Interpretation of the TSH test is obviously a continuing problem for
conventional doctors and pathology laboratories. While there is an
increasing trend to regard TSH levels above 2 as being indicative of
possible hypothyroidism, even this low level may not allow a sufficient
margin of safety when individualities in metabolism are taken into account
( 11, 12, 109 ). Perhaps the best solution is that recommended by Shames and
Shames ( 12 ) which involves keeping the TSH level at 0.5 or even less,
the final decision being determined predominantly by the symptoms and
clinical response. Although blood tests may be used as a guide they are
far too unreliable to be used as the sole criteria for determining the
correct dose of thyroid medication. As has been noted by Shames and Shames
( 12 ), "thyroid testing, by itself, should dictate neither
thyroid diagnosis nor thyroid treatment."

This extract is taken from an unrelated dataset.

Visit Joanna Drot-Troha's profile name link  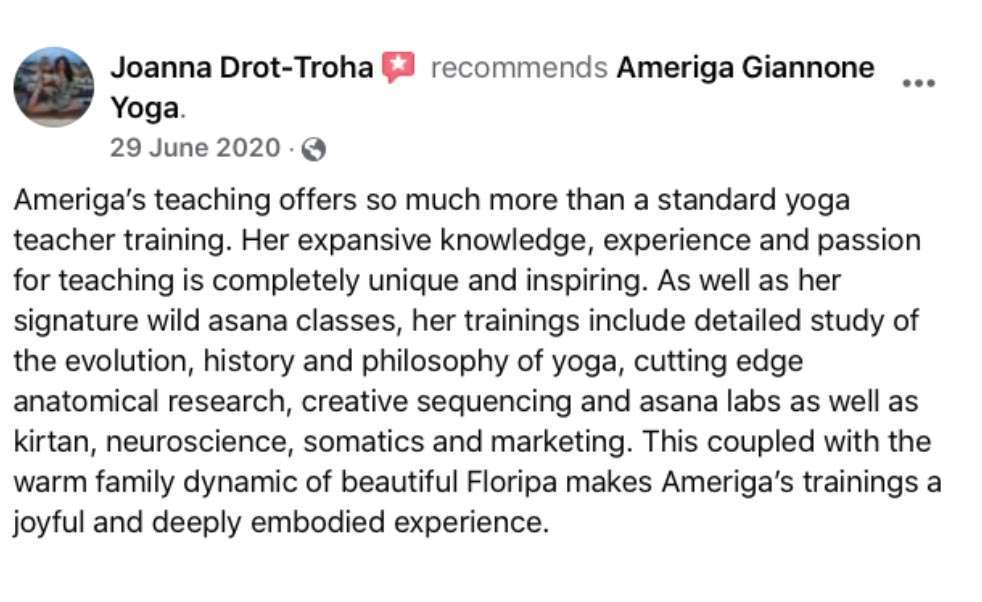(242, 67)
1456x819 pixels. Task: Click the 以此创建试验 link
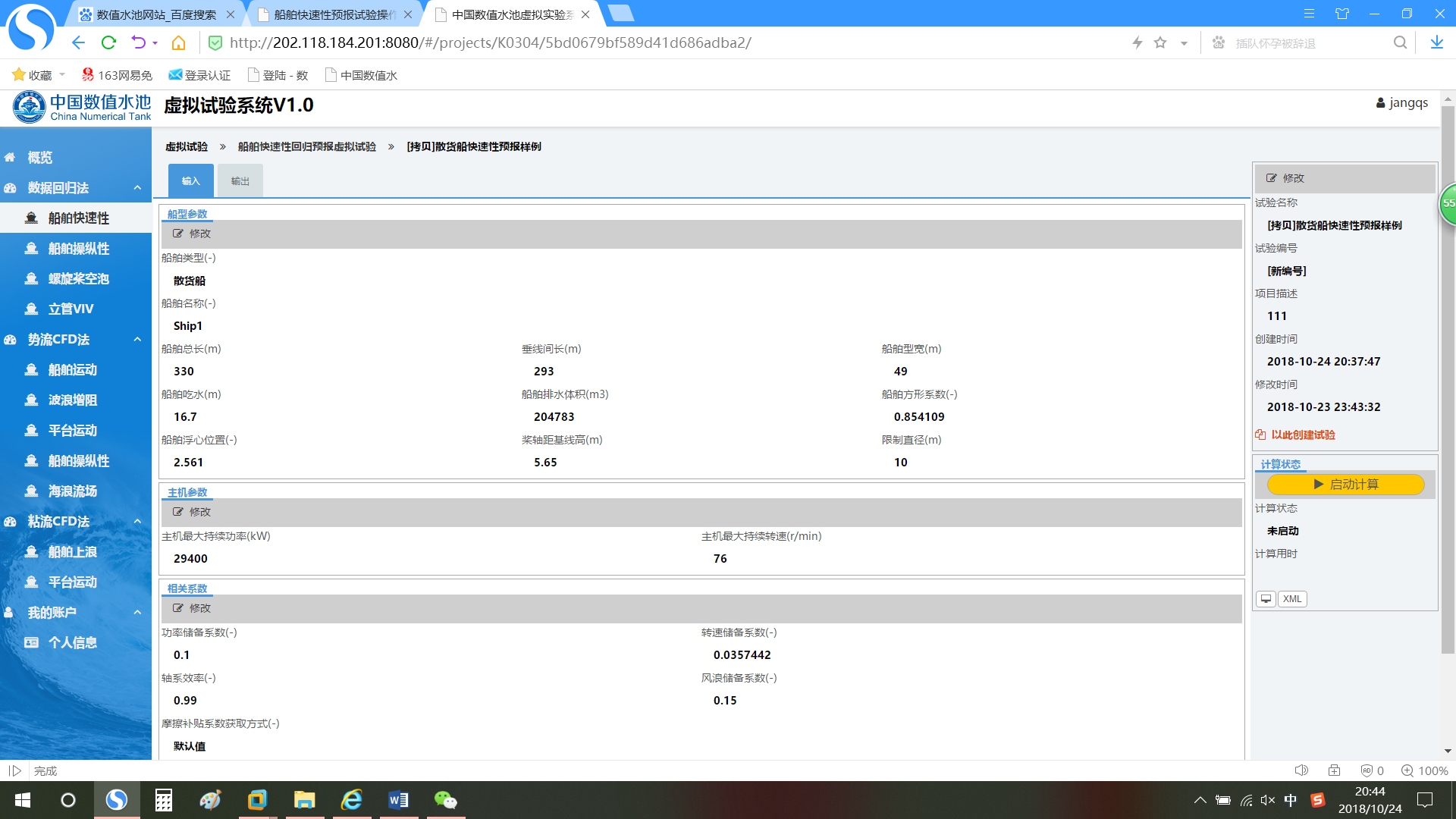1303,435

Since many doctors still will not diagnose hypothyroidism unless the
TSH is above 5 it is clear that excessive reliance upon this test remains
a major cause of misdiagnosis. There are urgent reforms needed here to
ensure that doctors become more determined to avoid false negative test
results by adopting a less rigid approach to the interpretation of
"normal" ranges and give much more priority to the patients
clinical condition and how the patient actually feels. The TSH test
should not be used to erroneously diagnose "depression".
Nutrition and Thyroid
Function
Nutrition is involved with every aspect of thyroxine metabolism,
from hormone production in the thyroid gland through to cellular
transport, utilisation and conversion to T3. Zinc, iodine, vitamins A, B2,
B3, B6 and C, and the amino acid tyrosine are all necessary for the
production of thyroxine ( 83, 108,
109 ). Also necessary for the cellular
utilisation of thyroxine or the conversion of T4 to T3 are copper, zinc,
vitamin B12 and selenium, the latter being particularly important for
conversion of T4 to T3 ( 11, 12, 13, 109 ). Deficiencies of any of these
nutrients may adversely effect the function of the thyroid system although
caution must be exercised in the use of iodine in particular. Dosages of
iodine in excess of 150mcg daily may have an adverse effect on thyroid
function, perhaps having an inhibitory effect on thyroid function or
aggravating autoimmune thyroid diseases such as Hashimoto's disease ( 11,
12 ). According to Arem ( 11 ), excess dietary iodine intake, which may
result from consumption of iodised salt, kelp supplements or certain drugs
such as dyes used for X-rays, may also cause thyroiditis or thyroid
cancer.
Since mitochondria are of vital importance for utilisation of thyroxine
and energy production ( 91, 109
), and there seems to be some evidence that occasionally thyroxine is
impeded from entering cells or mitochondria because of damage to cell
membranes or a failure of cellular transport mechanisms ( 84
), nutrients that are involved in these processes may also be useful in
some cases of hypothyroidism. Such nutrients include essential fatty acid
containing oils such as fish oil and flaxseed oil ( 86,
87 ), the amino acid
taurine ( 85,
88
), coenzyme Q10 ( 89
), and L-carnitine ( 90 ).
Mitochondria are of such fundamental importance in thyroid metabolism that
it has recently been suggested that a new field of research, namely, mitochondrial
endocrinology, be established ( 98
).
T4, T3, T2, T1: when
T4 is not enough
The bottom line when it comes to the treatment of hypothyroidism
is that cellular T3 must be restored to optimum levels, something which
cannot be guaranteed by the taking of T4 supplements ( 11, 12, 13, 109 ). There
is also no way that the attainment of this goal can be confirmed by blood
tests.
There is abundant evidence that T3, or a combination of T4/T3, is much
more effective for treating hypothyroidism than T4 alone ( 11, 12, 13, 16,
22,
23,
27, 29, 92,
93,
99,
109 ). T3 has been particularly effective in reversing the mental effects of
hypothyroidism ( 11, 22,
23, 99
),
deficiency of T3 in brain cells having been related to quite a range of
mental illnesses ( 11 ). Case history after case history has demonstrated
that hypothyroid patients who do not respond satisfactorily to T4 respond
much better when a small dose of T3 is added ( 11, 12, 13, 16,
22,
23,
27, 29, 99
). Arem ( 11 ) claims that combined T4/T3 treatment is the "state-of-the-art
treatment for hypothyroidism and a viable alternative to the most widely
accepted current medical approach, which has been to prescribe T4."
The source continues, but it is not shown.